The job cuts, at the vice presidential level and higher, combined with its supply chain and inventory actions, are expected to yield annual savings of $100 million, starting in the current fiscal year, 2019.

“The steps … will allow us to move faster, reduce costs and be more responsive to changing customer expectations,” Chief Executive Jeff Gennette said.

Last month, Macy’s tempered expectations for the holiday season by slashing its fiscal 2018 revenue and profit forecast on weak demand for women’s sportswear, seasonal sleepwear, fashion jewelry, fashion watches and cosmetics. Its shares plunged 18 percent.

Department stores in recent quarters had shown signs they were finding ways to cope with declining mall traffic and tough competition from online seller Amazon.com Inc, helped by a robust economy and strong consumer spending in 2018.

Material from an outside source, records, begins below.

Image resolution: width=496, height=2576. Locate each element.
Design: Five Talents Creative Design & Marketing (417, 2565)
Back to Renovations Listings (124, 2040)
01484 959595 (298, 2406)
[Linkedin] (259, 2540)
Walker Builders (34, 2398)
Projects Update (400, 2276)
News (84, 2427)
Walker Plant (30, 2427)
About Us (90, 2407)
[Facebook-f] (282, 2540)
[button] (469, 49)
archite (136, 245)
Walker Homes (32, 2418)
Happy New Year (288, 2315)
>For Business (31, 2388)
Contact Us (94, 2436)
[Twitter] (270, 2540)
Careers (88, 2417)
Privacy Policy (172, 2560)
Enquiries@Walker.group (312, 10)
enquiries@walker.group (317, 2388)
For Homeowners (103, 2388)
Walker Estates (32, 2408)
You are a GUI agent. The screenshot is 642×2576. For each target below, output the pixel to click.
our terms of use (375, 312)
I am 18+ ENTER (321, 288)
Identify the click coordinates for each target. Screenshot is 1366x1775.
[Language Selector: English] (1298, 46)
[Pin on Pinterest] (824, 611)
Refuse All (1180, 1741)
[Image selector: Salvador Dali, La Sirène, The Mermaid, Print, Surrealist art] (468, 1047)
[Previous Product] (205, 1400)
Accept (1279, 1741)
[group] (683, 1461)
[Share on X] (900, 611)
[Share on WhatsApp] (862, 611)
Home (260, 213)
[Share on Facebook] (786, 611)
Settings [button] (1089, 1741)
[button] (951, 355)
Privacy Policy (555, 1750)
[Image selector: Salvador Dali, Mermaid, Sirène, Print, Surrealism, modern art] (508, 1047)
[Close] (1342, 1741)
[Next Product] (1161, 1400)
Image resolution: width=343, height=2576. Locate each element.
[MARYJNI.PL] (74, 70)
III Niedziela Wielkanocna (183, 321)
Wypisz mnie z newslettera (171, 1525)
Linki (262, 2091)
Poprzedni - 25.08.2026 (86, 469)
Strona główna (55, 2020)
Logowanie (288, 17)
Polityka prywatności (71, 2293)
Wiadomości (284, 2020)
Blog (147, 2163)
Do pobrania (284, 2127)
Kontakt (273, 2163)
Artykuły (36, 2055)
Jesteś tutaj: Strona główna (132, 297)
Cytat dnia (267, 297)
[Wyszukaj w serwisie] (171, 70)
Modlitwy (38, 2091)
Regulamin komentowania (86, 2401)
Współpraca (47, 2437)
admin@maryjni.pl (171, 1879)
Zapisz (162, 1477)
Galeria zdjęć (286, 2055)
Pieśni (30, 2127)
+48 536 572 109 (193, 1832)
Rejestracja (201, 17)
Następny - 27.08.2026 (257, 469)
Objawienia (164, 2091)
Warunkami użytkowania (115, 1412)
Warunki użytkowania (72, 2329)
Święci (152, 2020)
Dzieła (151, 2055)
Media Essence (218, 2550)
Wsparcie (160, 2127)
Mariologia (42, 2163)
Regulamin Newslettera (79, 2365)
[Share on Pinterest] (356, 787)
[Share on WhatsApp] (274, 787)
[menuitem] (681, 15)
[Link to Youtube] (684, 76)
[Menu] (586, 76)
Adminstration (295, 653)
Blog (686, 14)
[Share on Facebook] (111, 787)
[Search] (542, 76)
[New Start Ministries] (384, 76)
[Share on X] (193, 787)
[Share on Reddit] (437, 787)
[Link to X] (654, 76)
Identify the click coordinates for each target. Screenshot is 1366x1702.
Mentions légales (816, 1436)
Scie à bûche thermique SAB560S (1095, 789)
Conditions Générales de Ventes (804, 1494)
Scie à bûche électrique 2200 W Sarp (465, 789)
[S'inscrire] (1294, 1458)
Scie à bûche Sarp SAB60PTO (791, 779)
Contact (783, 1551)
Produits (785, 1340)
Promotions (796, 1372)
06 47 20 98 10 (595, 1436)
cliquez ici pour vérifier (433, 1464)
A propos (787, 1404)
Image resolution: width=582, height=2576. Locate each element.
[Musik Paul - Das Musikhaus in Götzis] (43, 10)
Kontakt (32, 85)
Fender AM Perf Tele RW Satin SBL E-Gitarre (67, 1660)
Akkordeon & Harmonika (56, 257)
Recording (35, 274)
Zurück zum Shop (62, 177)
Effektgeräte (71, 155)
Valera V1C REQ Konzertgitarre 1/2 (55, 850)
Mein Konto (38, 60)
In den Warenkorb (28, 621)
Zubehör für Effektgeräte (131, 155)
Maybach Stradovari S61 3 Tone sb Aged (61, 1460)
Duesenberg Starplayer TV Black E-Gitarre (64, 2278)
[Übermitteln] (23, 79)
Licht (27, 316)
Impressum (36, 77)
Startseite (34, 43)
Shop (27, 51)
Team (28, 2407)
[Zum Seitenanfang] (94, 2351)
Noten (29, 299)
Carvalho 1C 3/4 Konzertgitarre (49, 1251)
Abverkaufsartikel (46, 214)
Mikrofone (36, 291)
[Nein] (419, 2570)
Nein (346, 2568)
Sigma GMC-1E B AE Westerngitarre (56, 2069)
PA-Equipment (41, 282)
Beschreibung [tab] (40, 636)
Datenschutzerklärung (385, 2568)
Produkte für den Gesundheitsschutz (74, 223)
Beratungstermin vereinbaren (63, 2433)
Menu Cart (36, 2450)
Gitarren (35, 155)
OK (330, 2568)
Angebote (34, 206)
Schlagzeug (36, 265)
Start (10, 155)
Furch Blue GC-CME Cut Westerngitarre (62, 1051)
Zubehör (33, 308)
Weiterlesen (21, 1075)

In 2019, Macy’s said it would invest in categories where the company already has strong market share such as dresses, fine jewelry, women’s shoes and beauty, as well as revamp 100 stores, up from the 50 stores it remodeled last year. It also plans to build out its off-price Backstage business to another 45 store locations.

Shares of the company were roughly flat at $24.27 in morning trading, after rising as much as 5 percent earlier.

Macy’s, which has closed more than 100 locations and cut thousands of jobs since 2015, reported a smaller-than-expected 0.7 percent rise in holiday quarter same-store sales on Tuesday, below the company’s own expectations.

“Core EPS guidance came in a bit lighter than we were expecting, but no worse than buy-side fears,” said Gordon Haskett analyst Chuck Grom.

“Inventory levels are heavier than normal for Macy’s, but the company appears to have done a good job clearing through excess levels following a softer holiday period,” he said.

The company now forecasts adjusted profits for fiscal 2019 between $3.05 to $3.25 per share, below analysts estimates of $3.29.